Keywords: Cannabis, Marijuana, Treatment, Venlafaxine, Cannabis Withdrawal, Marijuana Withdrawal
1. Introduction
Cannabis is the most widely used illicit drug in the world, and prevalence rates of cannabis use disorders are relatively higher worldwide than for other drugs of abuse (UNODC, 2011). Cannabis withdrawal is common among regular users trying to quit or reduce their use (Cornelius et al., 2008; Hasin et al., 2008) and withdrawal can be a powerful motivator to continue using marijuana, contributing to early relapse (Allsop et al., 2012; Budney et al., 2008).
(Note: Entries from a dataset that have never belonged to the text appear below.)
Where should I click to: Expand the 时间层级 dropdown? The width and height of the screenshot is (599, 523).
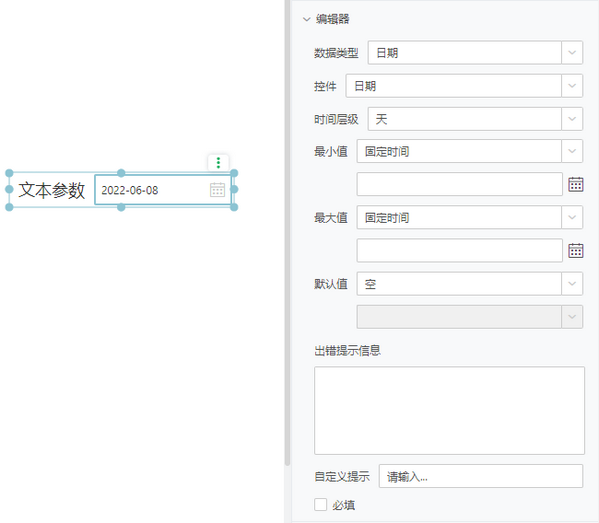pos(475,119)
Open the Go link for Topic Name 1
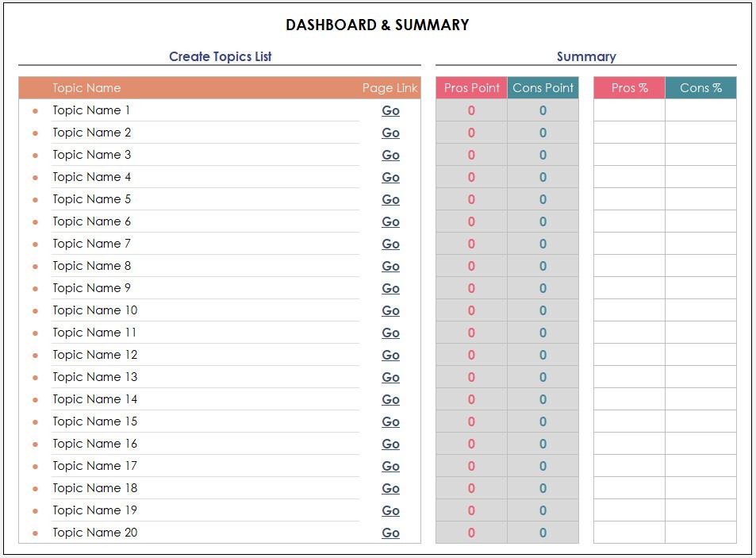This screenshot has width=756, height=558. click(390, 110)
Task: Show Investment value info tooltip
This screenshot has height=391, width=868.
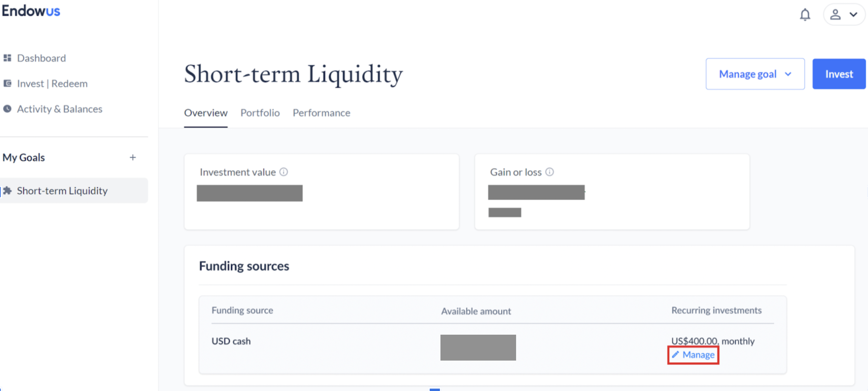Action: [x=284, y=172]
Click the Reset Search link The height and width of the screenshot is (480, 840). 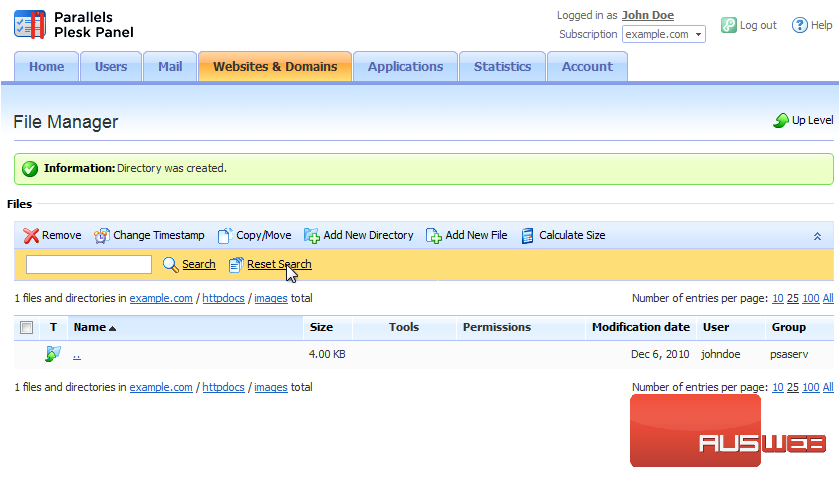tap(279, 264)
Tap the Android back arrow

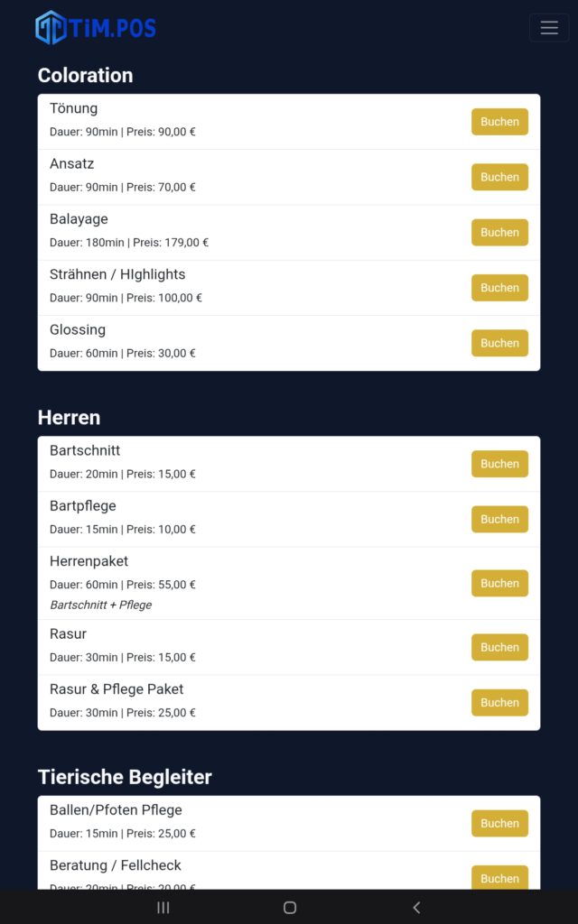point(415,908)
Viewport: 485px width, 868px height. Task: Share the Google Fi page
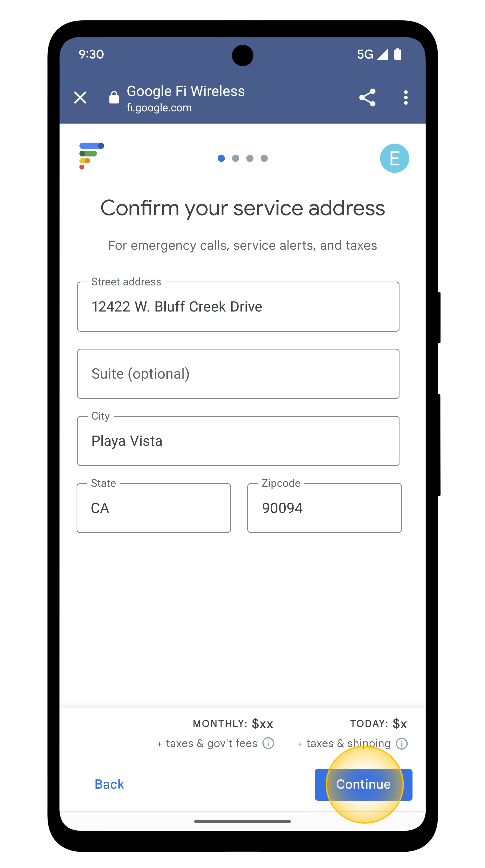tap(367, 98)
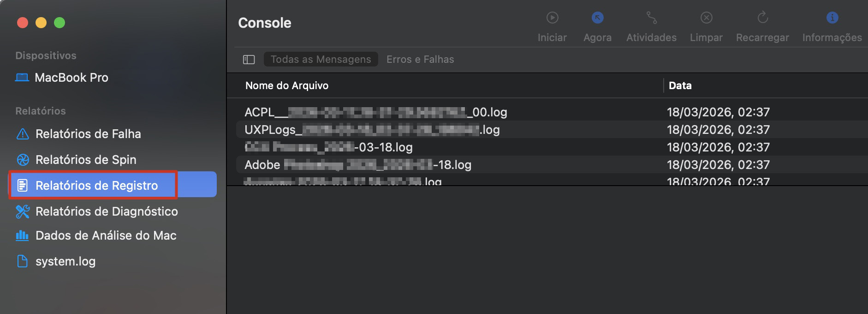
Task: Toggle the sidebar visibility control
Action: tap(249, 59)

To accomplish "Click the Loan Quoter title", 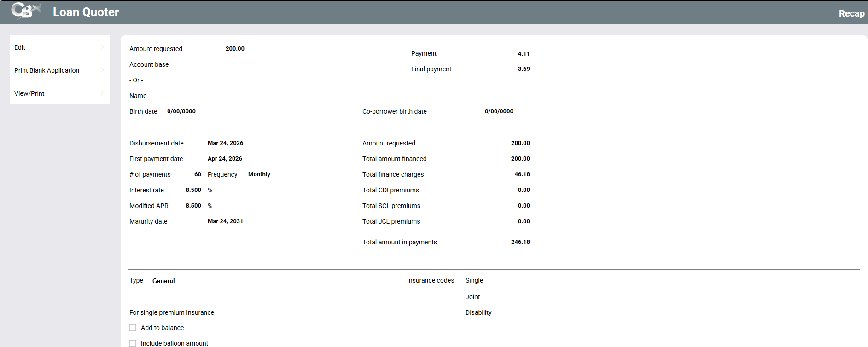I will pos(86,12).
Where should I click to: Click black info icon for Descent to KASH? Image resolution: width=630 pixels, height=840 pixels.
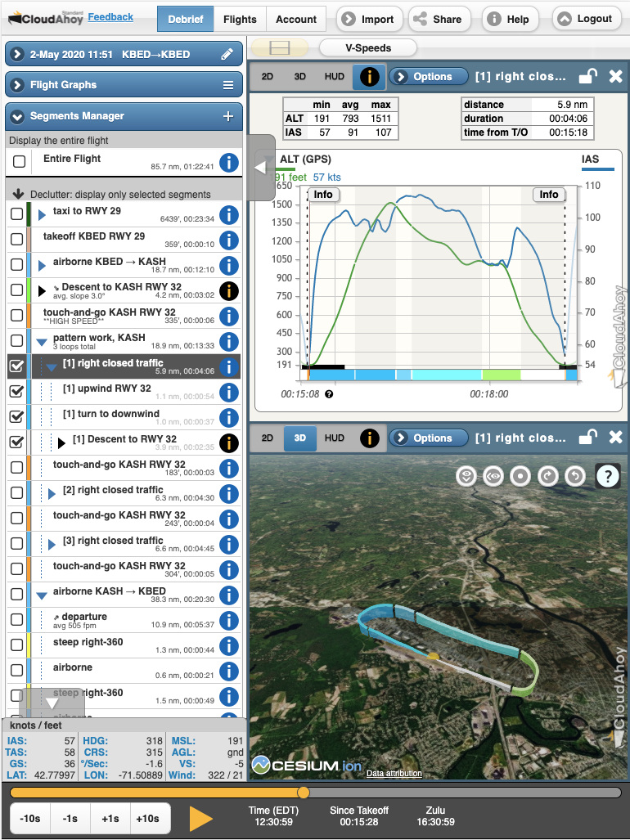(229, 290)

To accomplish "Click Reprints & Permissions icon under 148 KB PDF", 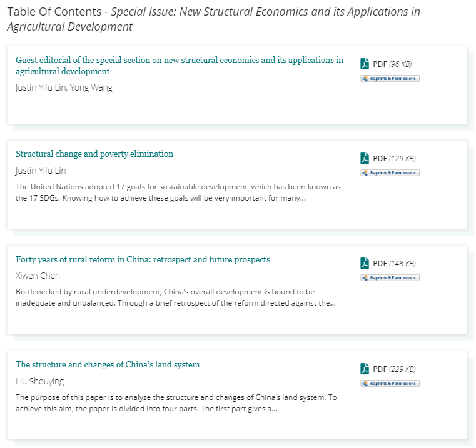I will click(390, 278).
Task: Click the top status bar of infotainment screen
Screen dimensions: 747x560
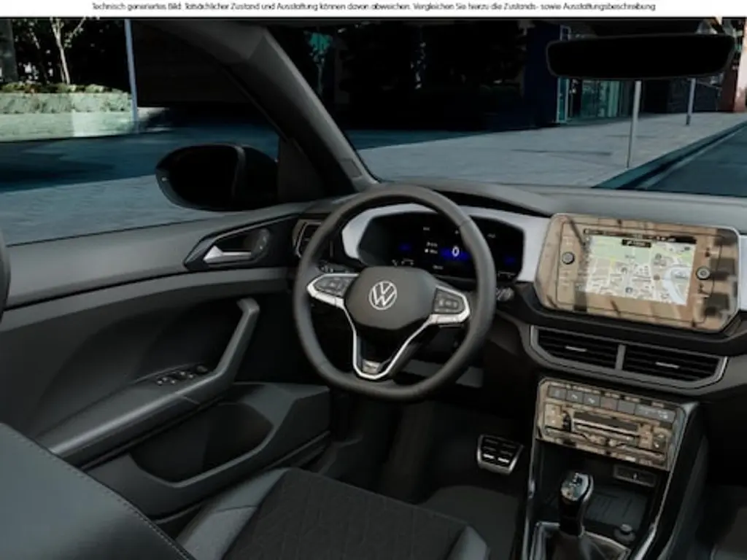Action: pos(638,238)
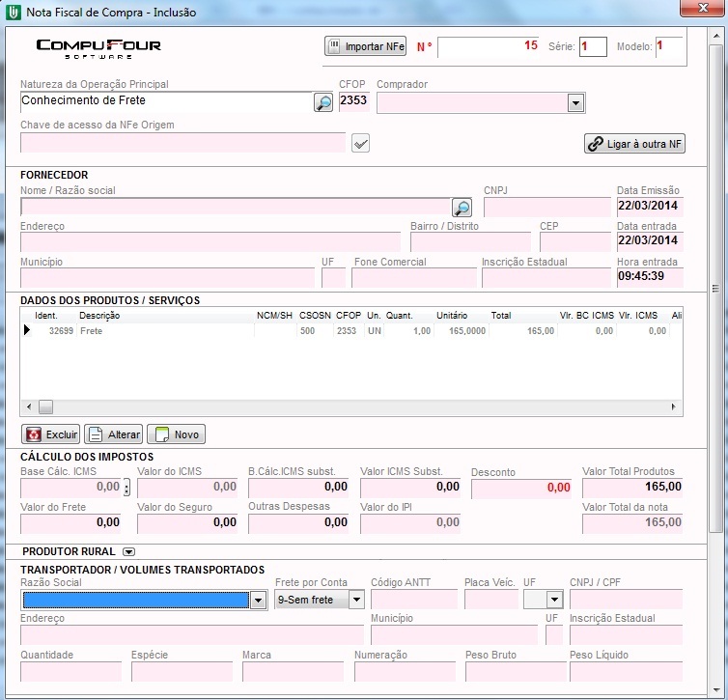The width and height of the screenshot is (728, 700).
Task: Add a new product with the Novo button
Action: pyautogui.click(x=176, y=434)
Conversely, reduction in withdrawal symptoms is associated with positive clinical outcomes in randomized-controlled trials: individuals receiving gabapentin had attenuated withdrawal and reduced marijuana use (Mason et al., 2012), and individuals treated with dronabinol had decreased withdrawal and increased study retention (Levin et al., 2011).
We previously reported on a 12-week randomized controlled trial of venlafaxine-XR (VEN-XR) for comorbid cannabis dependence and depression, and found that participants receiving VEN-XR were significantly less likely to achieve abstinence than individuals receiving placebo, despite their depression improving (Levin et al., 2013). The findings of more marijuana smoking in the VEN-XR group were unexpected, and prompted us to consider the role of withdrawal symptoms. Because individuals receiving VEN-XR did not significantly reduce their smoking behavior, they would not be expected to experience more severe cannabis withdrawal. However, we speculated that the overlap in the symptom profiles of cannabis withdrawal and VEN-XR side effects contributed to a higher burden of withdrawal-like symptoms in the VEN-XR group. This finding would be clinically important, especially if it interferes with the individual’s ability to reduce or stop smoking marijuana.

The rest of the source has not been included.